> **SOURCE EXTRACT**

----

Monday, November 09, 2009

When tragedy strikes those we know or love, we can often feel powerless to help them. What can we possibly say or do to comfort and help those who mourn? The following articles answer some questions on how to help people through the loss of a loved one. They are provided by BASIS, an outreach of Handi*Vangelism.

What is grief?
What can I say and do to help the healing process?
What will hurt the healing process more than help

Grief Can Be . . .

* an overwhelming sense of loss
* like walking through a dark tunnel
* an inability to find your way out of that tunnel
* loneliness, emptiness, and sadness
* a feeling of hopelessness
* letting go
* anger and denial
* asking "Why?"
* losing a major part of yourself
* turning toward God
* turning away from God
* tears and more tears
* normal

Grief can be all of the above and more. It may take all of your energy to grieve for your lost loved one. Every person's grief becomes an individualized journey of feelings, emotions and responses.

----

> **DATA SUPPLIED**

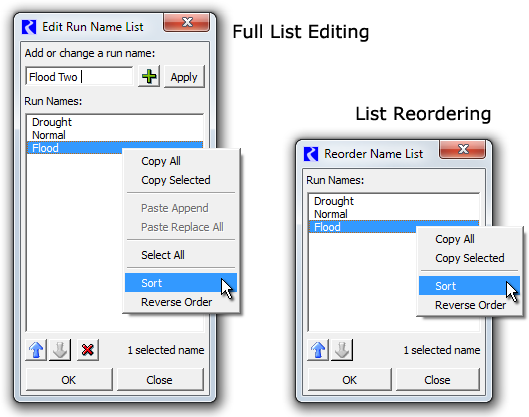Click the run name text field containing Flood Two
This screenshot has height=417, width=529.
(x=80, y=77)
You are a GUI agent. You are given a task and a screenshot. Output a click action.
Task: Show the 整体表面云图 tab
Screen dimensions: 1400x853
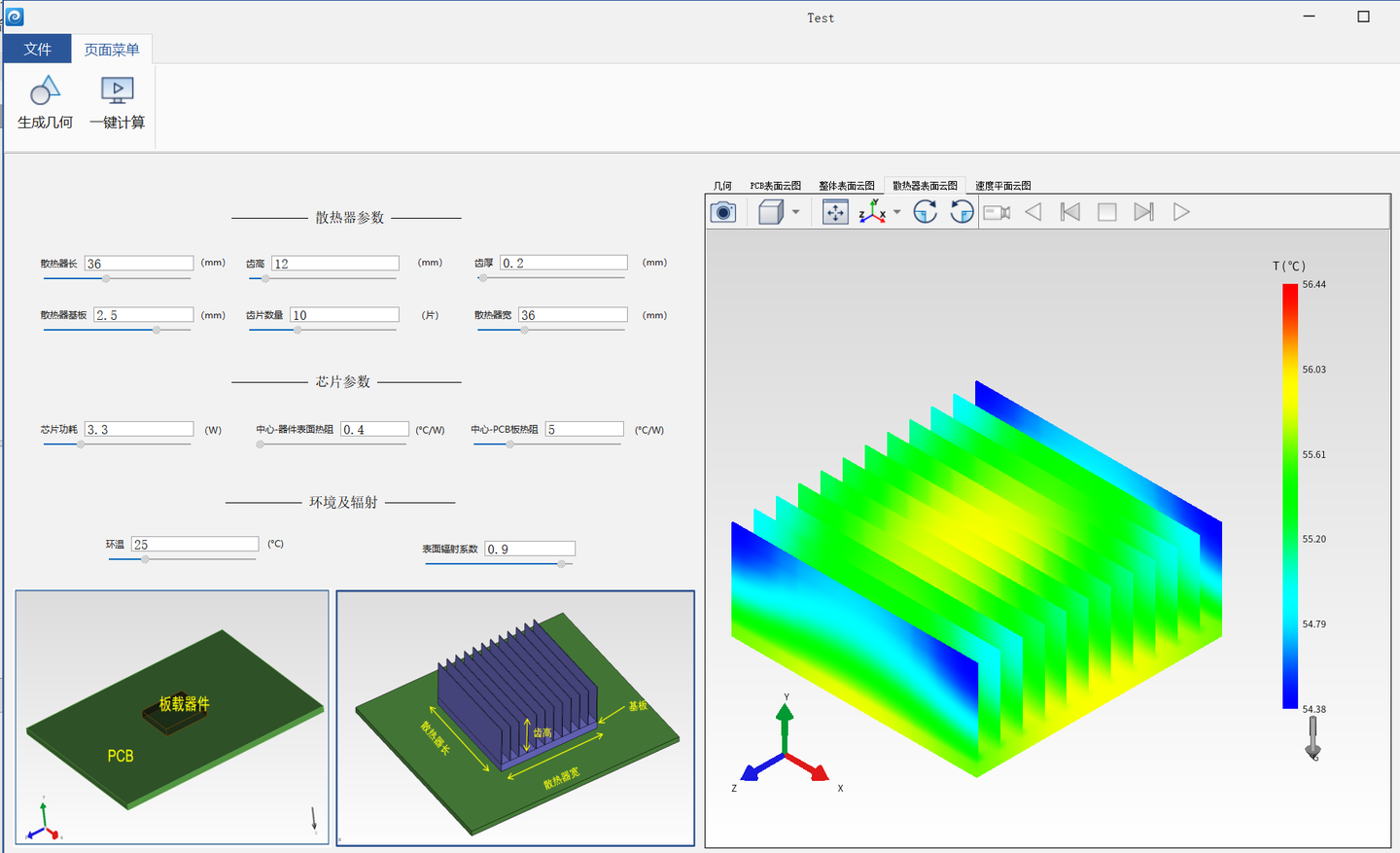846,186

----

> **PROBLEM TO WORK ON**
Reproduce the part of the grief text above between "When tragedy strikes" and "outreach of Handi*Vangelism.", inclusive, exactly as it appears.

> **ANSWER TO THIS EXERCISE**
When tragedy strikes those we know or love, we can often feel powerless to help them. What can we possibly say or do to comfort and help those who mourn? The following articles answer some questions on how to help people through the loss of a loved one. They are provided by BASIS, an outreach of Handi*Vangelism.